Pada ayat selanjutnya juga, Allah telah mengatakan,
إِلَّا مَنْ تَابَ وَآَمَنَ وَعَمِلَ صَالِحًا
”kecuali orang yang bertaubat, beriman dan beramal saleh”. Maka seandainya orang yang menyiakan shalat adalah mu’min, tentu dia tidak dimintai taubat untuk beriman.

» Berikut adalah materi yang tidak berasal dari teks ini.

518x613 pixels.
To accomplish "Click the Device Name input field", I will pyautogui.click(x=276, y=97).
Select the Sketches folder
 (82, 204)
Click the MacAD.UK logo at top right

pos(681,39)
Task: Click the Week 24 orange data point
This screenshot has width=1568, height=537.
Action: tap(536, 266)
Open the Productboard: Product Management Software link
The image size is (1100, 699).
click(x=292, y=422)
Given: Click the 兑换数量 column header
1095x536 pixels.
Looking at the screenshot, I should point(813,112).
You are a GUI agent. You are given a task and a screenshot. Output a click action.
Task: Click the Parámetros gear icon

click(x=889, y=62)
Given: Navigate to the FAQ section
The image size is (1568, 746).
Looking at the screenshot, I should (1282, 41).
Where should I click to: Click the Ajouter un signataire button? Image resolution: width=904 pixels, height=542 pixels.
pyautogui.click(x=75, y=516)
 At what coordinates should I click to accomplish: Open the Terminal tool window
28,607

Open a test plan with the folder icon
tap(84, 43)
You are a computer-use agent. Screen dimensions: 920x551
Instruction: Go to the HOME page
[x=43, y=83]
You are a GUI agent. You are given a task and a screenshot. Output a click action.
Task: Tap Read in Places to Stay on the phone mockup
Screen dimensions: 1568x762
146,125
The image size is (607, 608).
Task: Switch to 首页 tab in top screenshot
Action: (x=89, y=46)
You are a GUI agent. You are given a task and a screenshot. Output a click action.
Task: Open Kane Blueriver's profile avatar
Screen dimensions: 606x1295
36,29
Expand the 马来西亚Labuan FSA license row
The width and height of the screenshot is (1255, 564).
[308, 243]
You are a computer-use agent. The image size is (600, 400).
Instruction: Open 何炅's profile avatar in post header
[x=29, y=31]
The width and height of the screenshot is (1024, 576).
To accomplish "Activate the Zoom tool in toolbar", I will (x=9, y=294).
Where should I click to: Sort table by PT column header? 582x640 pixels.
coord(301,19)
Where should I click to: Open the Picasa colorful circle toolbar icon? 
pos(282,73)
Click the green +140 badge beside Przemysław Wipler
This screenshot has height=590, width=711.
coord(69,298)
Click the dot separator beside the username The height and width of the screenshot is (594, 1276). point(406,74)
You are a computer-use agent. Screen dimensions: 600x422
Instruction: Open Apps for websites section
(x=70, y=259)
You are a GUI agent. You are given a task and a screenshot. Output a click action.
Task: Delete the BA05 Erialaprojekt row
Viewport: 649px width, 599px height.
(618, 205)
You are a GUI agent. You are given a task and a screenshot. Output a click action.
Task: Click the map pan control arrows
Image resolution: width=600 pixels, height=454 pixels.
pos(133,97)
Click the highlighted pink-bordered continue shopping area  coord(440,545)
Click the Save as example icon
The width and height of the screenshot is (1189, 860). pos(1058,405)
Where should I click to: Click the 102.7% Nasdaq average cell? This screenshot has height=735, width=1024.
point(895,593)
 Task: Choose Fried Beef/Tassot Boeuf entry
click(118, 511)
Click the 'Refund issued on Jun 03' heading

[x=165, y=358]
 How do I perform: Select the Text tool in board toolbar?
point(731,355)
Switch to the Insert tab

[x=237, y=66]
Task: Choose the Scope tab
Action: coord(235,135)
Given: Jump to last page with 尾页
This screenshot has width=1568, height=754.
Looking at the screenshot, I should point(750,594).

Dalam ayat yang lain, Allah Ta’ala berfirman,
فَإِنْ تَابُوا وَأَقَامُوا الصَّلَاةَ وَآَتَوُا الزَّكَاةَ فَإِخْوَانُكُمْ فِي الدِّينِ
“Jika mereka bertaubat, mendirikan sholat dan menunaikan zakat, maka (mereka itu) adalah saudara-saudaramu seagama.” (QS. At Taubah [9] : 11). Dalam ayat ini, Allah Ta’ala mengaitkan
persaudaraan seiman dengan mengerjakan shalat. Berarti jika shalat
tidak dikerjakan, bukanlah saudara seiman. Konsekuensinya orang yang
meninggalkan shalat bukanlah mukmin karena orang mukmin itu bersaudara
sebagaimana Allah Ta’ala berfirman,
إِنَّمَا الْمُؤْمِنُونَ إِخْوَةٌ
“Orang-orang beriman itu sesungguhnya bersaudara.” (QS. Al Hujurat [49] : 10)
Pembicaraan Orang yang Meninggalkan Shalat dalam Hadits
Terdapat beberapa hadits yang membicarakan masalah ini.
Dari Jabir bin ‘Abdillah, Rasulullah shallallahu ‘alaihi wa sallam bersabda,
بَيْنَ الرَّجُلِ وَبَيْنَ الشِّرْكِ وَالْكُفْرِ تَرْكُ الصَّلاَةِ
“(Pembatas) antara seorang muslim dan kesyirikan serta kekafiran adalah meninggalkan shalat.” (HR. Muslim no. 257).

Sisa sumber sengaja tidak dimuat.